Exercise materials
'''

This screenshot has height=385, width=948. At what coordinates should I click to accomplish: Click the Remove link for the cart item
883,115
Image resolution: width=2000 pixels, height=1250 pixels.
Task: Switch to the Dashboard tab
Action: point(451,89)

'''

Assigned task
Return all of the above records exactly, leaving no line out.

Response to this task
This screenshot has height=385, width=948. At what coordinates should I click to accomplish: Click the Remove link for the cart item
883,115
Image resolution: width=2000 pixels, height=1250 pixels.
Task: Switch to the Dashboard tab
Action: point(451,89)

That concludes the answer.